■ **作成内容**
掲載文では、内歯歯車と外歯歯車の噛み合い位置を調整する従来の方法について、どのような可能性があったと述べられていますか。

■ **掲載文**
▬▬▬▬▬▬▬▬▬▬
歯車は極小モジュールであることから、加工誤差の累積により噛み合い位置の変化量がモジュール比で大きくなるため、一般的には適正な噛み合い位置に調整して組み立てる必要がある。上記の特許文献1における波動歯車装置も同様の調整方法が採用されている。すなわち、波動歯車装置のサーキュラスプライン(内歯歯車)とフレックススプライン(外歯歯車)との噛み合い位置の調整方法の一例として、ウェーブジェネレーターが組み込まれ、楕円変形させた外歯歯車の長軸部におけるオーバーピン径を測定し、組み合わせとなる内歯歯車が理論通りの噛み合い位置となるように歯切りを狙い加工(転位量調整)する製造方法が行われている。
【先行技術文献】
【特許文献】
【0004】
【文献】特開2020-41600号公報
【発明の概要】
【発明が解決しようとする課題】
【0005】
上記の内歯歯車と外歯歯車との噛み合い位置の調整方法の場合、内歯歯車の歯形は個体ごとに転位させた状態となる。すなわち、従来の場合には、内歯歯車は外歯歯車との歯形の噛み合い状態が異なるため、減速機性能のばらつきや歯面の耐久性が低下する可能性があった。
【0006】
本発明は、適正な噛み合い位置を調整する際の歯形転位による減速機性能のばらつきを抑制することができ、歯面の耐久性を向上させることができる波動歯車装置の製造方法提供する。
▬▬▬▬▬▬▬▬▬▬
■ **提供データ**

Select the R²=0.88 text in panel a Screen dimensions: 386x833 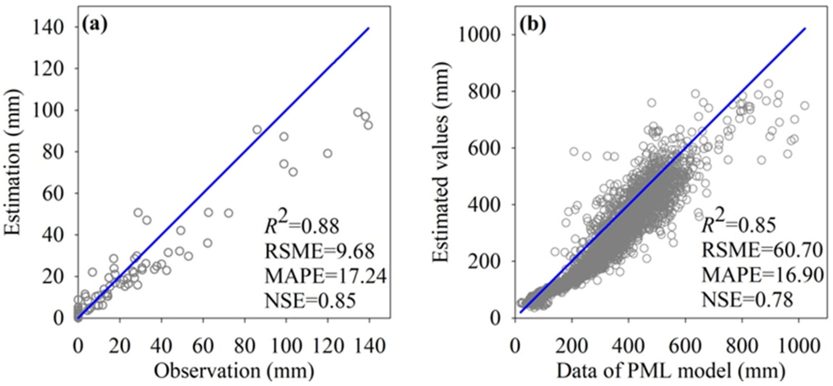point(302,226)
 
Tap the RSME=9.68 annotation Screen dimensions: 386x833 point(319,251)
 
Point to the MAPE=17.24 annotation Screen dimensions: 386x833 point(325,276)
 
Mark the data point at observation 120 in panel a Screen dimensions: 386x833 point(327,153)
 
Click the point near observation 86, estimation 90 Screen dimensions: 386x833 point(257,130)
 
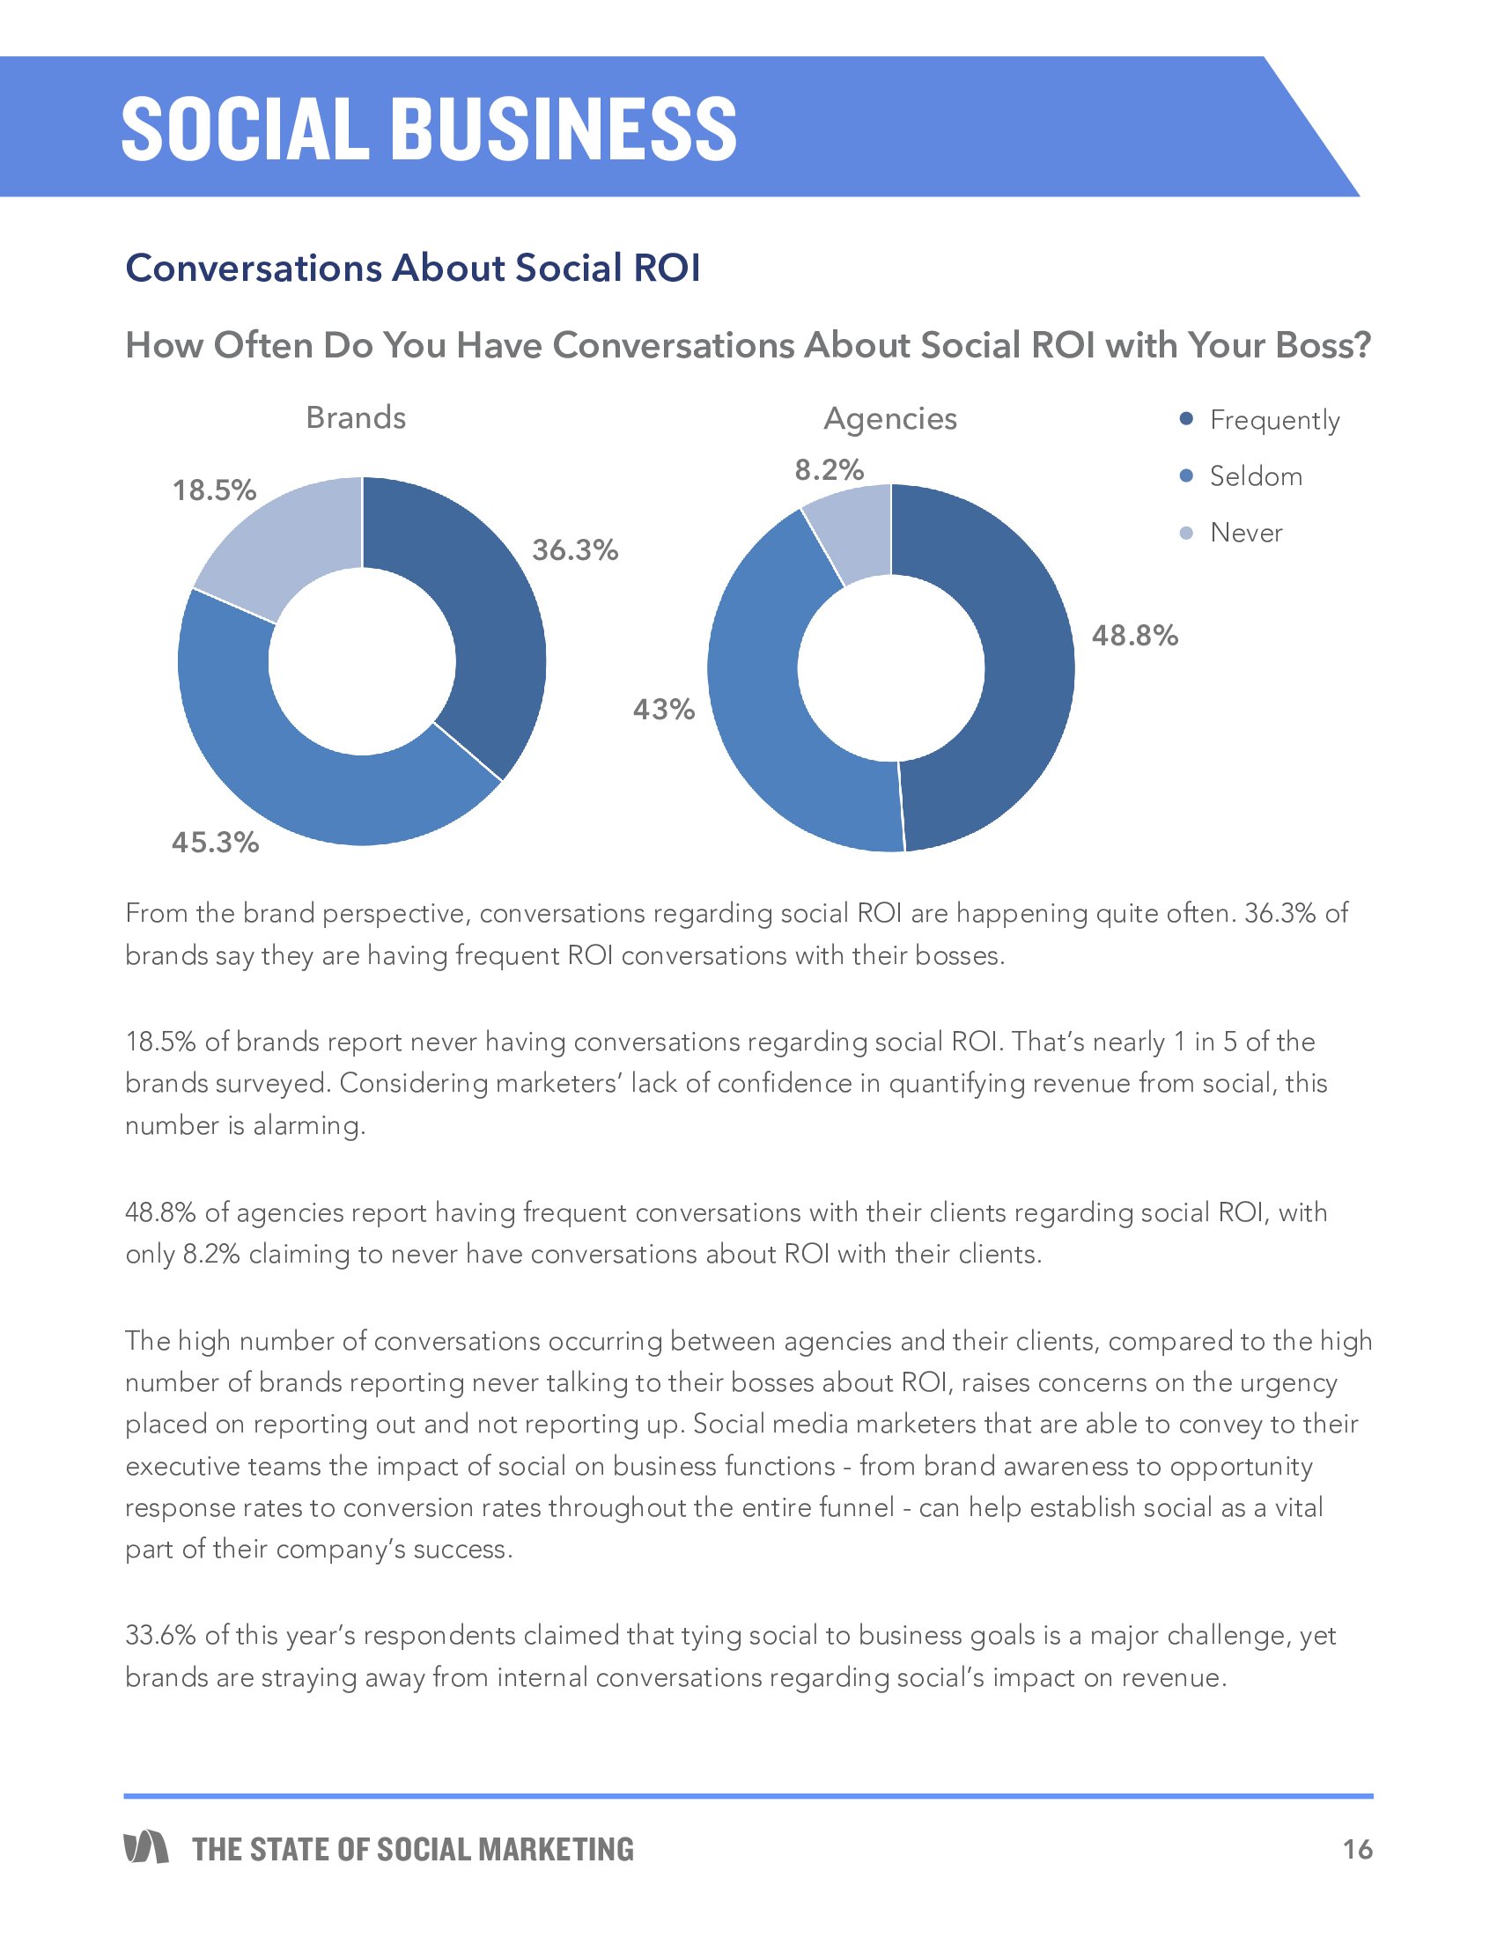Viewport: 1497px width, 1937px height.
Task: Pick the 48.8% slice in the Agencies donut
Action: coord(1020,674)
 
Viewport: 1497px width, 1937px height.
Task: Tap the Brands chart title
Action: coord(356,417)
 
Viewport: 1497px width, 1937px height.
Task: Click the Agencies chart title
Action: coord(889,418)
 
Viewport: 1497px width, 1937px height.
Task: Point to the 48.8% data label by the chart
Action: coord(1134,636)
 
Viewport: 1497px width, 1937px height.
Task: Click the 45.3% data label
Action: coord(216,842)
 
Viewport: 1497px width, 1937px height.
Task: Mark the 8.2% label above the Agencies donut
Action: coord(830,470)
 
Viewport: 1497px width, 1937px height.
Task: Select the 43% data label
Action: coord(663,710)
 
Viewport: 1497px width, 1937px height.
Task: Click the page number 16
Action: coord(1357,1849)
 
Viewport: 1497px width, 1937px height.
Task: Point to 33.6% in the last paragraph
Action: coord(159,1635)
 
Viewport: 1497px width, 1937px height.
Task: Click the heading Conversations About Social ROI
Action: coord(412,268)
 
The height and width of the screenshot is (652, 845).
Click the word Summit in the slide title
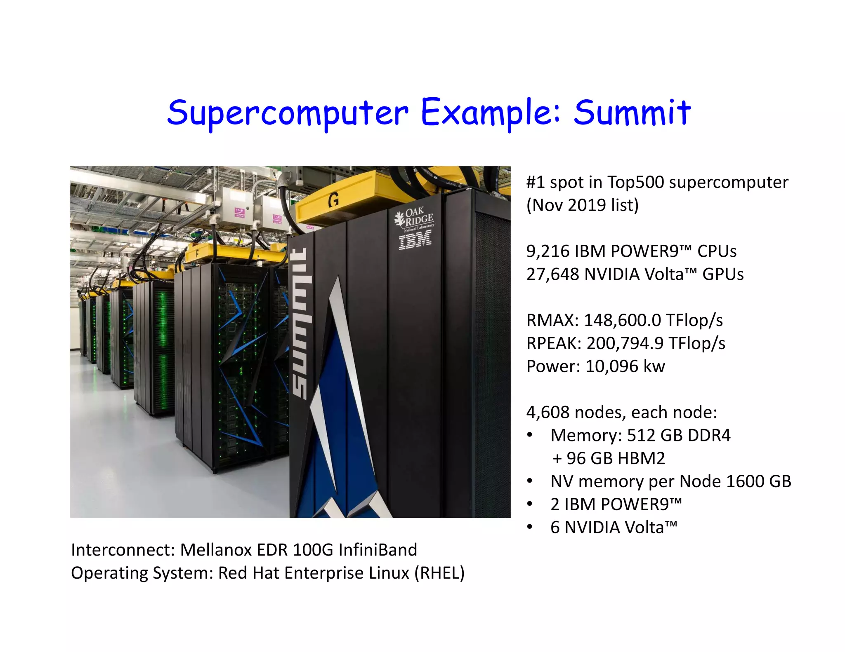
▬▬▬▬▬▬▬▬▬▬
■ **課題の解答**
減速機性能のばらつきや歯面の耐久性が低下する可能性があったと述べられています。